In 1813, the governor of Costa Rica, Tomás de Acosta y Hurtado de Mendoza, wrote to the president of the Audiencia of Guatemala a letter stating the scarcity of the population of Costa Rica (only 60,000 inhabitants), which prevented him from choosing a Deputy for the Cortes of Cádiz, proposing that the Nicoya party join Costa Rica to carry out this election, in which Florencio del Castillo was chosen as representative of both territories. After this election, the political ties between the representatives of Nicoya and Costa Rica became closer, as Nicoya had to send his constituents to Cartago for various votes, such as the elections for the representatives before the Provincial Delegation of Nicaragua and Costa Rica.
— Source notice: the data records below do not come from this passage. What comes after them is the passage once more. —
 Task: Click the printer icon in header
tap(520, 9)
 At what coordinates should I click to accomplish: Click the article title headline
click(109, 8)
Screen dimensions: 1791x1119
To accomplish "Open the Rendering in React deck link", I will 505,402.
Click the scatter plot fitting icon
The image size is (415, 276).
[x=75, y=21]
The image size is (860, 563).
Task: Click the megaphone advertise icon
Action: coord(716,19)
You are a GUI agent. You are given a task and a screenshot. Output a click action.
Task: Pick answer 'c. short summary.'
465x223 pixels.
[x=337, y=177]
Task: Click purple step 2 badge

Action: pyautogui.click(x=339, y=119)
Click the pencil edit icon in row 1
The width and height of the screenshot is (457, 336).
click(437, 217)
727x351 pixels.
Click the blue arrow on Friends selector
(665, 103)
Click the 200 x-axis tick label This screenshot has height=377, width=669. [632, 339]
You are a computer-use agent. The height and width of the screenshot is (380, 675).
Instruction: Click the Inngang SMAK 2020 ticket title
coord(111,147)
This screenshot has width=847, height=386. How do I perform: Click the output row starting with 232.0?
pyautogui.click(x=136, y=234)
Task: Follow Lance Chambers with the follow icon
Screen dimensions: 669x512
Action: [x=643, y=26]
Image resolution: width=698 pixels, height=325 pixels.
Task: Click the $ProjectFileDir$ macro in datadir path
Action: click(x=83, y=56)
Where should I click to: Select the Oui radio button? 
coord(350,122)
After Central American independence in 1821, Costa Rica decided to separate from the Provincial Council, to which Nicoya remained subject until 1824. In spite of this, Nicoya continued to send his representatives to Cartago, since the independence agitation determined the need for frequent renewal of officials and the creation of government agencies, which strengthened the municipalities, such as Santa Cruz.

The political-electoral bonds between Nicoya and Costa Rica were strengthened so that in 1822 the possibility of the incorporation of Nicoya to Costa Rica was already considered, when the bases of the union of Costa Rica to the First Mexican Empire were dictated it established: "they will include for their benefit the party of Guanacaste and Nicoya in the part that they claim and want to adopt by the identity of interest, in which case the northern part of the province in that part, will be the one that has recognized that party on the mountain of Nicaragua".

The creation of the First Mexican Empire by Agustín de Iturbide in 1821 provoked the appearance of imperialist and republican factions, confronting each other, in several countries of the isthmus. In the case of Nicaragua, this was reflected in the struggle for local power between the cities of León and Granada, which struggled for much of the nineteenth century. In 1823, two years after independence, there was an uprising against the conservative government in Nicaragua. This rebellion, led by the liberal José Anacleto Ordóñez Bermúdez, was a consequence of the intention of the conservatives to annex the country to the Mexican Empire of Agustín de Iturbide. The uprising of Ordóñez continued despite the dissolution of the Mexican Empire, with new uprisings in 1824 led by Leon Méndez and Domingo Galarza, and then another blow from Ordóñez. This situation of internecine wars and coups d'etat was prolonged with the war between Argüello y Cerda (1827–1829), and later with several uprisings that will culminate in 1855 with the National War of Nicaragua. In the case of Costa Rica, there was a short civil war in April 1823, which was settled with the Republican victory, so that on the eve of the annexation, Costa Rica showed a more stable outlook than Nicaragua.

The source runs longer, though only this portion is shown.